WORK REQUIRED | What needs transcribing is the line with "The image size is (778, 532)." and every line after it to the end of the records, exactly and alone, with no pictures.

+--

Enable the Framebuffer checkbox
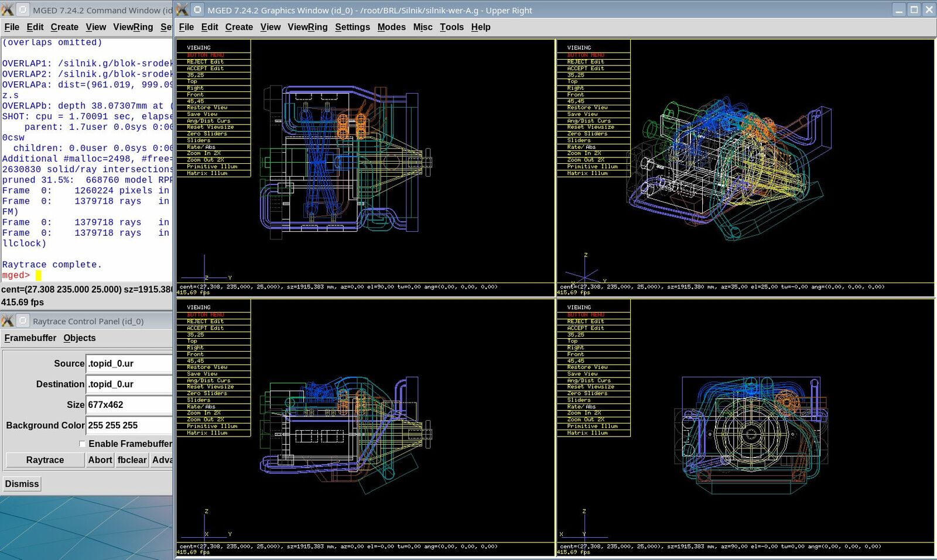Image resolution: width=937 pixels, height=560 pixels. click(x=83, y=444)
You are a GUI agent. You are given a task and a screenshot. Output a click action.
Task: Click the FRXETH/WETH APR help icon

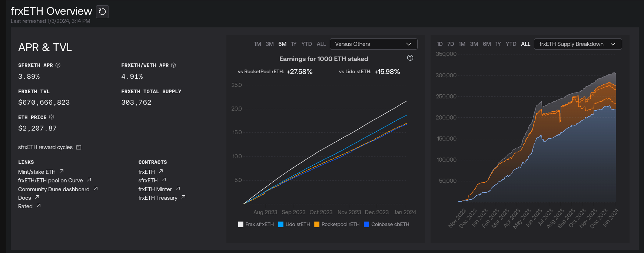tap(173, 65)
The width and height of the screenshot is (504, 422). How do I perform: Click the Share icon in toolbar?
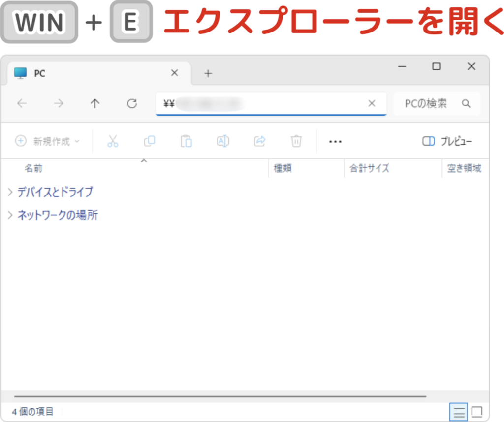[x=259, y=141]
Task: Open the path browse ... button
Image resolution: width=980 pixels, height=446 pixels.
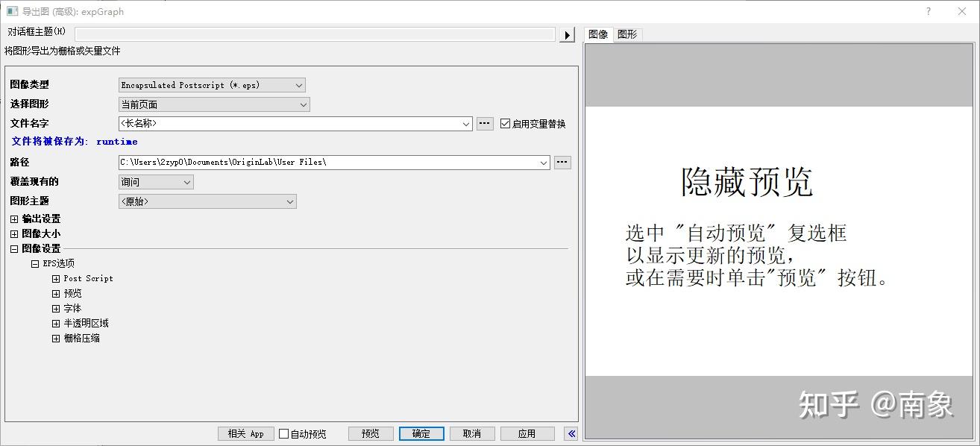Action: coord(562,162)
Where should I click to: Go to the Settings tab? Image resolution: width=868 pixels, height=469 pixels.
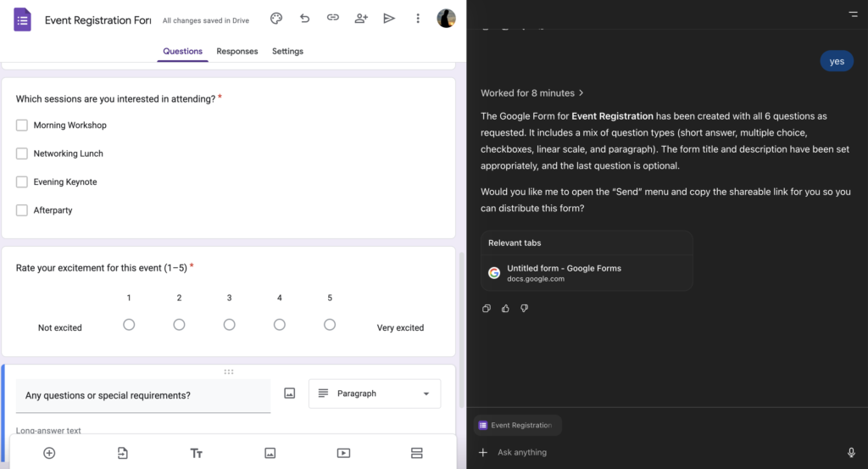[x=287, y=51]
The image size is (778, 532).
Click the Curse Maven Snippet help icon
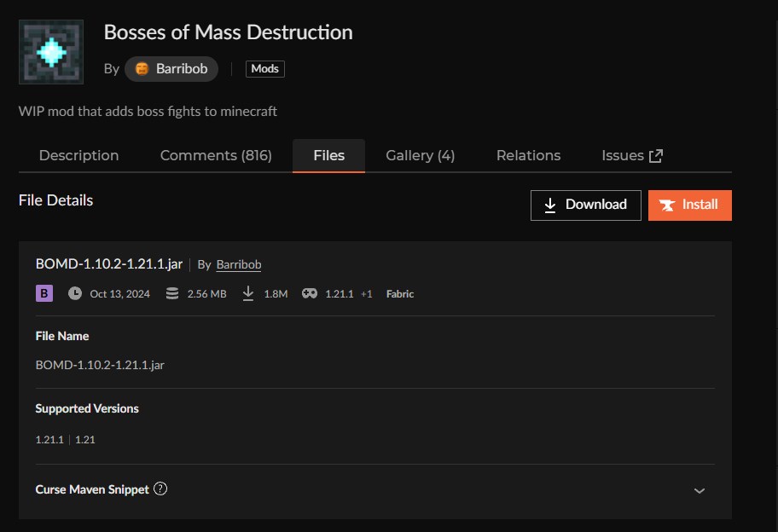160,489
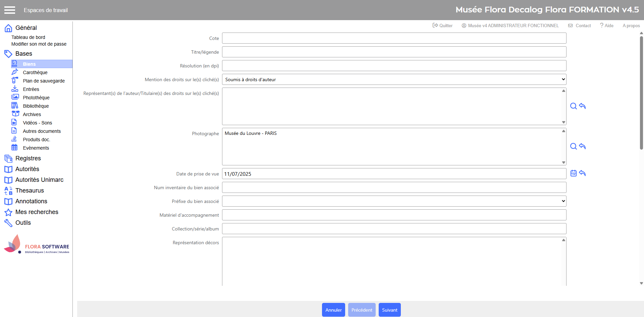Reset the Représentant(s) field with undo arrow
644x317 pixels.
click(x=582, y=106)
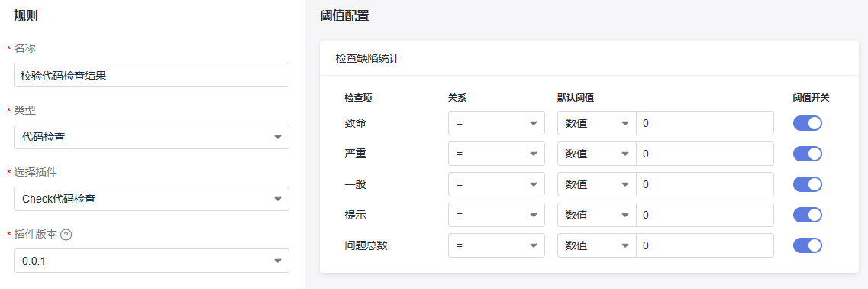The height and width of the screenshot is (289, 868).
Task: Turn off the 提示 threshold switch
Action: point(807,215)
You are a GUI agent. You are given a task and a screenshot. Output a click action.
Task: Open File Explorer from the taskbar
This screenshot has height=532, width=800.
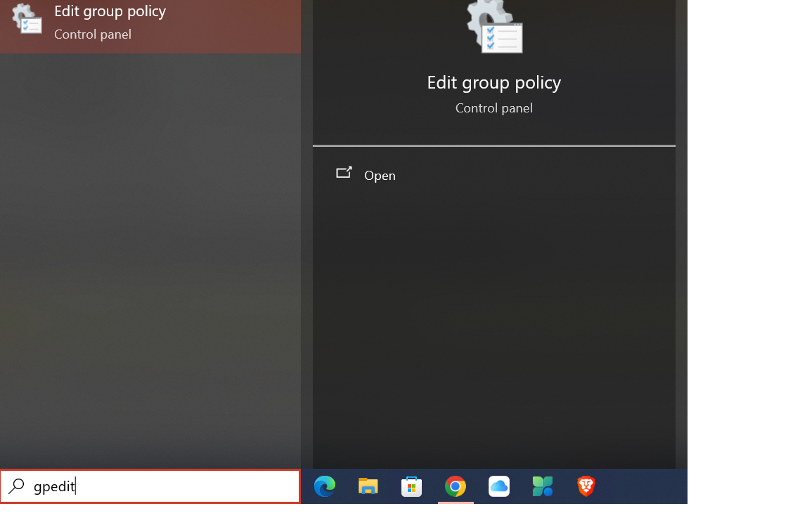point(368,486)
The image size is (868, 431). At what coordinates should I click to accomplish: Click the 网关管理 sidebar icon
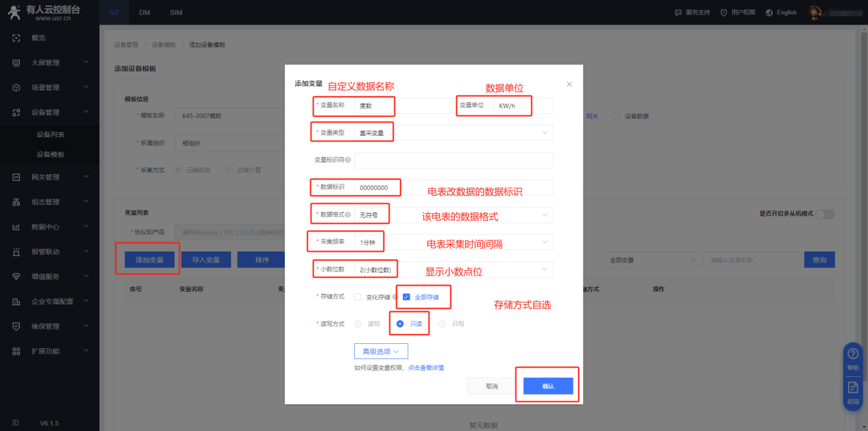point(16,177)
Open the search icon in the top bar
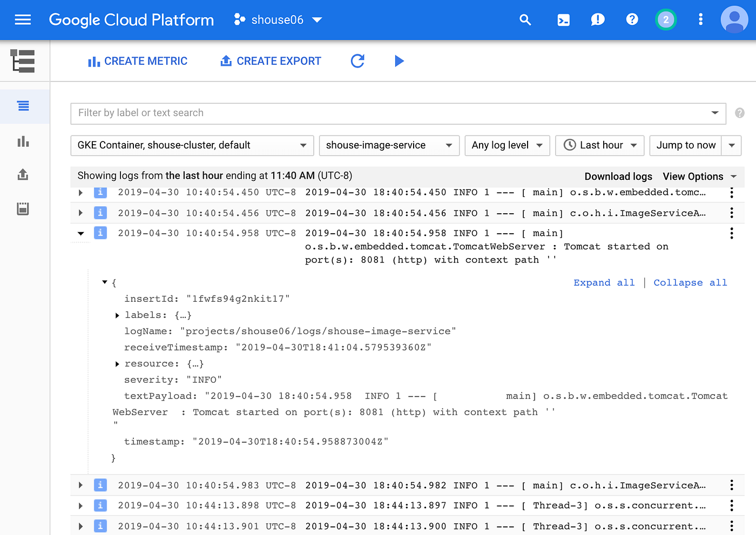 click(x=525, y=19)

+--

WRITTEN ANSWER |
The image size is (778, 532).
Click the Curse Maven Snippet help icon
160,489
Reset the Représentant(s) field with undo arrow
644x317 pixels.
click(x=582, y=106)
The height and width of the screenshot is (289, 868).
Task: Turn off the 提示 threshold switch
Action: point(807,215)
You are a GUI agent. You are given a task and a screenshot. Output a click action.
Task: Open File Explorer from the taskbar
This screenshot has height=532, width=800.
point(368,486)
The image size is (868, 431). At what coordinates should I click to accomplish: Click the 网关管理 sidebar icon
point(16,177)
Open the search icon in the top bar
 click(x=525, y=19)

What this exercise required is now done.